For example, I previously alluded to an oft-repeated false dichotomy regarding functional (lambda calculus) versus imperative programming. In my experiences, these two are often made out to be in contention, but it is simply not true[1]. I often like to point out that Haskell does imperative programming better than the other guys (Java, C, Scala). It sounds like an obtuse thing to say, solely for the purpose to elicit provocation, however, I contend that it is a very valuable insight -- once it is realised how and why it is true, much fruit can be had.

I wonder if there are other valuable insights with regard to that which you mention and I suspect so given the foundational under-pinning. In any case, I would have to work more out to better form solid opinions and insights with respect to this.

[1] http://apocalisp.wordpress.com/2011/05/30/imperative-vs-functional-programming/
...
Re: The JVM situation Jonathan Leonard 6/17/13 9:05 PM
If you're not happy with the choice of languages for any VM the solution is simple:  cross-compile a language you are happy with to target that particular VM.

Specifically I think F# and this http://xmlvm.org/clr2jvm/ would be a nice pairing.

Other options include a JVM backend for LLVM (which you can feed Haskell [http://llvm.org/pubs/2008-06-CompilingHaskelltoLLVM.pdf]):

and this looks promising too:

Regards,
Jonathan Leonard


On Wednesday, June 12, 2013 7:54:33 PM UTC-7, Tony Morris wrote:
Hello,
I have a question. I hope you might be able to help me out. The question
can be broadly phrased, "what can be done about the JVM situation?", but
what do I mean by this?

I have some strong opinions that influence any potential answer I might
have. Maybe you don't quite agree and so it changes the question up a
bit, but here they are anyway:

On Scala:

1) Scala is the best available programming language for the JVM.
2) Scala does not do Java (legacy library) inter-operability very well.
3) Scala is not a well-designed language, but is at least better than
other not-so-well-designed JVM languages.
4) Scala is unlikely to be influenced into adhering to better language
design principles. That is, the poor design is likely to continue into
the future.
5) The Scala compiler cannot be worked on easily. Specifically, if
language improvements were to come into consideration, it would be
difficult to implement them with the current compiler.

On "the JVM situation":

5) The so-called library support offered by the JVM is often over-stated
in its utility.
6) The JVM is a platform that is best avoided if possible e.g. a new
project without any commitment would be best served by avoiding the JVM
due to all of its penalties and almost zero benefits.
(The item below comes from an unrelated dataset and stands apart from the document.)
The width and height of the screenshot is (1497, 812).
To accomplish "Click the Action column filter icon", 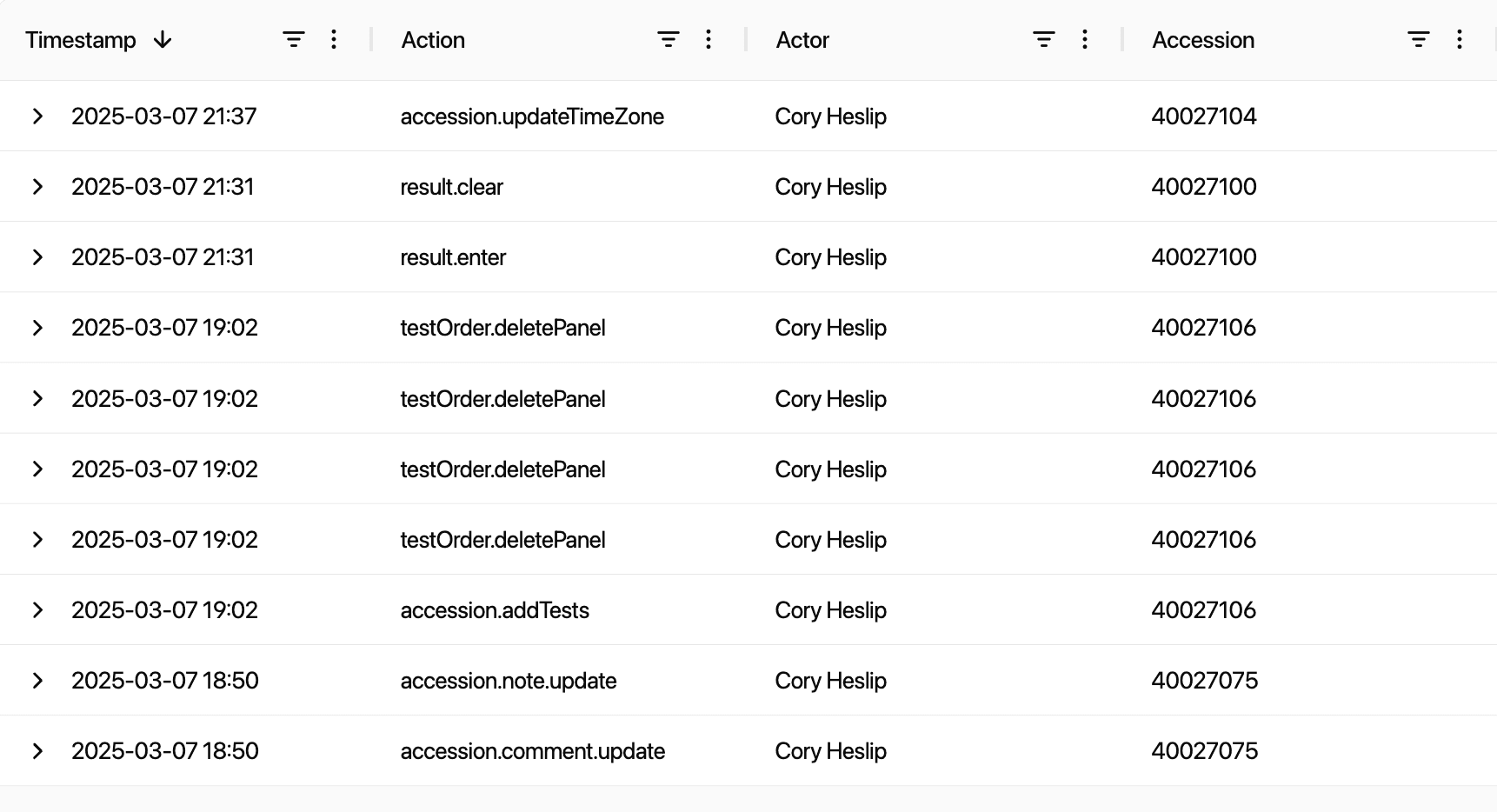I will pos(668,40).
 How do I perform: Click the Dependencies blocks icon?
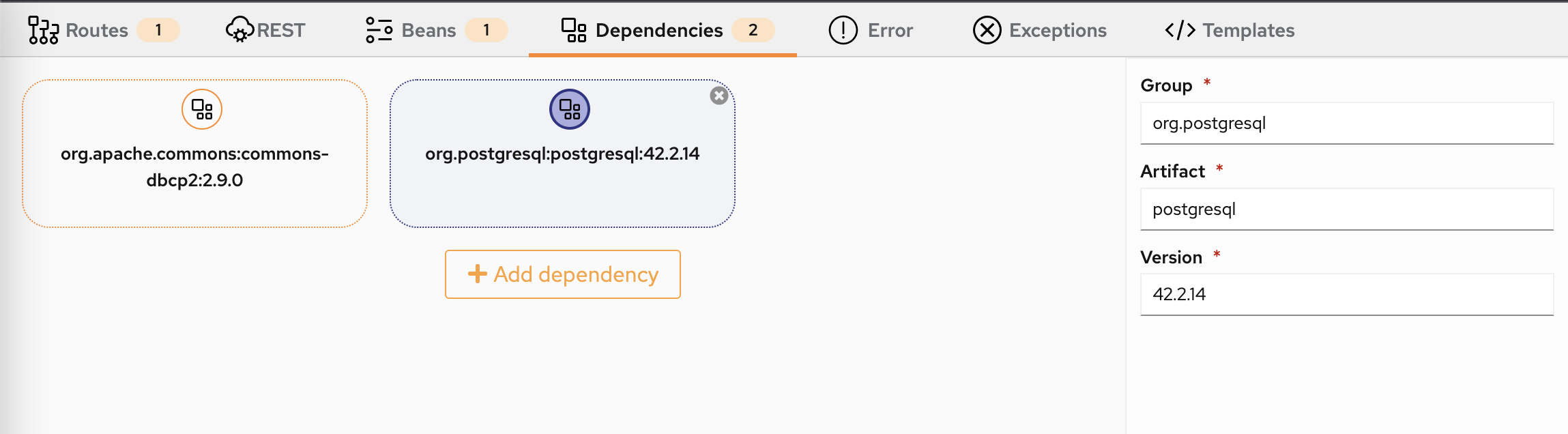(x=573, y=30)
There exist projects that cannot avoid using the JVM. This situation is
what I will call the JVM situation.

It has been argued to me that the extent to which the JVM cannot be
avoided is often over-stated. That is to say, a project participant may
claim, "but I cannot avoid the JVM!" to which an appropriate response to
such a hasty remark is, "bullshit, think harder." I do not hold a strong
position on this argument and I would like others' opinions on whether
it has merit.

Supposing that the argument fails, we are left with a not-so-rare
situation of having to use the JVM. However, Scala is not very well
designed. What to do about this? Assuming you had a lot of time to
address this problem, I see a number of possibilities:

a) Construct a JVM language that is well-designed with good legacy
library interoperability.
b) Construct a Scala-compliant compiler with extensions to accommodate
language improvements and optimisations. This would also address the
speed issue with scalac as a consequence. It would also offer better
external tool support that integrates into the compiler.
c) Concede the aforementioned argument. You are not bound to the JVM as
much as you formerly claimed. Use a language like Haskell or O'Caml and
reap the benefits.
d) Concede that you are simply doing the best you can with available
tools. Use Scala -- at least you're doing better than the guy down the
road using Java or "Scala as if it were Java."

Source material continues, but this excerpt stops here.